And the list of events he’s winning is about as prestigious as it gets: the Memorial, Masters, Players Championship and Arnold Palmer Invitational as well as the RBC Heritage. Five big events – and five wins from his last eight tournaments.
The three weeks he didn’t win? He finished runner-up twice and tied for eighth at the PGA Championship.
But that last result – his worst of the season – might end up being the most important of the lot.
Because for all of his brilliance, Scheffler has a problem. Or more accurately, the PGA Tour has a problem with Scheffler.
He’s not the most marketable superstar.
At a time when golf’s civil war has torn apart the game for two years, the PGA Tour is desperate for a public relations boost. And yet ever since LIV blew up the golfing world in 2022, the best player on the PGA Tour has been a devout Catholic, a quietly-spoken family man who never makes a headline for the wrong reasons.
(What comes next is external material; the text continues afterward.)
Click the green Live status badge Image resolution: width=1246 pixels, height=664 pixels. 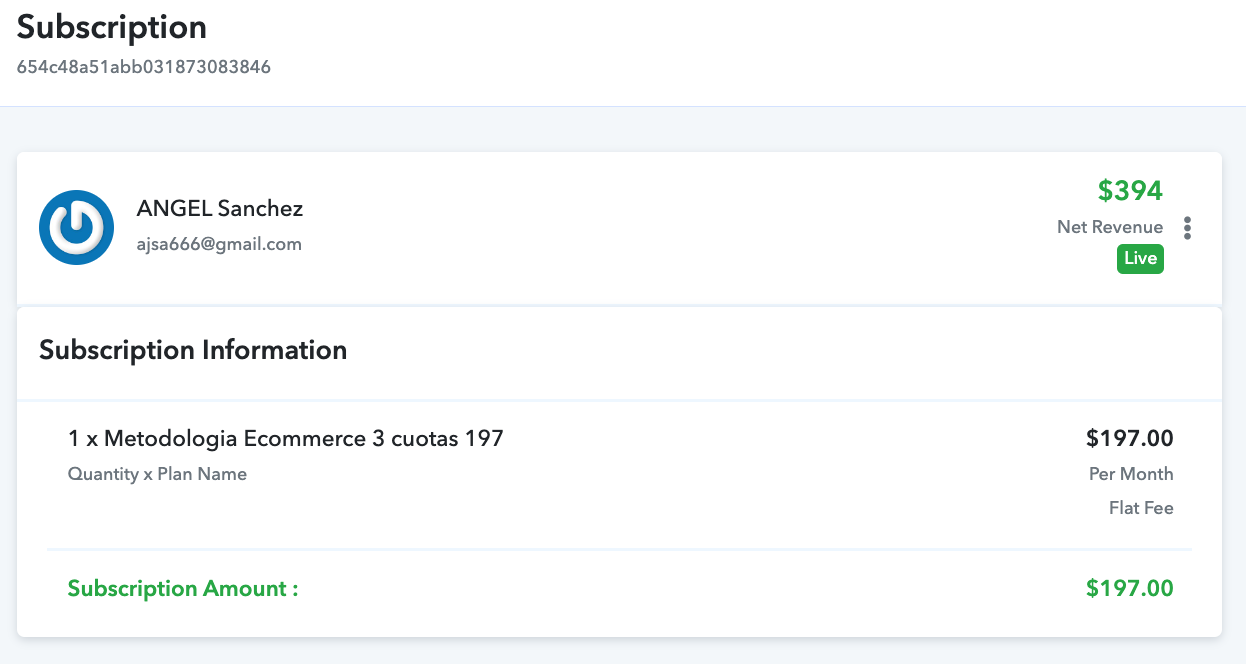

Sure, he’s fiercely competitive, but he’s unlikely to snap a club after a poor shot (like Rory McIlroy, Brooks Koepka, or Patrick Reed for example). He’s not likely to be repeatedly accused of cheating (Reed, again), destroying a golf course (Sergio Garcia) or even loudly swearing (Tiger Woods, or Jon Rahm at this year’s Masters roaring “Go F*** yourself. Every drive on the back nine to the f***ing right. God damn, f**k”).
Scheffler does none of this. He just turns up to a golf course, and more often than not, he wins.
There’s an increasing sense of inevitability when it comes to Scheffler these days. Even when rivals play well – or better than well – they can’t keep up with him. Scheffler just grinds his way to victory.
It was the same with peak Tiger Woods – only his larger-than-life personality made it must-watch TV. The Tiger Woods phenomenon brought golf to the masses. It’s safe to say that Scheffler lacks much of that cut-through.
It’s a shame, really. Scheffler’s a brilliant player, a supreme competitor, and ¬seemingly a good person to boot. He’s just had his first child – then turned around and won another tournament.
But that sense of inevitability, combined with his no-fuss personality, has led to descriptions of Scheffler as ‘boring’.
Former American ice hockey star Ryan Whitney said as much last year after Scheffler’s Players’ Championship win.
He tweeted: “Scheffler is a machine. Just an incredible player. Seems to come from a great family. His dad told him ‘be a better person than a golfer’. Awesome stuff”.
That was nice enough. Then he added: “Having said all that, he is so boring. Does nothing for me. If he runs away with the Masters again and ruins Sunday I’ll snap”, he concluded.
Again, this isn’t Scheffler’s fault. He’s openly spoken about golf being just one part of his life. His faith and his family are equally important – and that’s a good thing.
But with LIV doing its best to splinter the golf world, the PGA Tour is desperate for new stars to emerge that have broader cut-through and marketability – and Scheffler just isn’t that.
Or wasn’t, until the most unlikely sports story of the year.
At the PGA Championship last month, Scheffler was arrested attempting to drive into the tournament. He had had a misunderstanding with a police officer amid chaotic traffic outside the gates, after a pedestrian was killed earlier in the morning in a tragic crash.
The world’s best golfer – and the most unassuming – was filmed in handcuffs, being dragged away while calling out to a journalist for help. And this was during one of the four majors!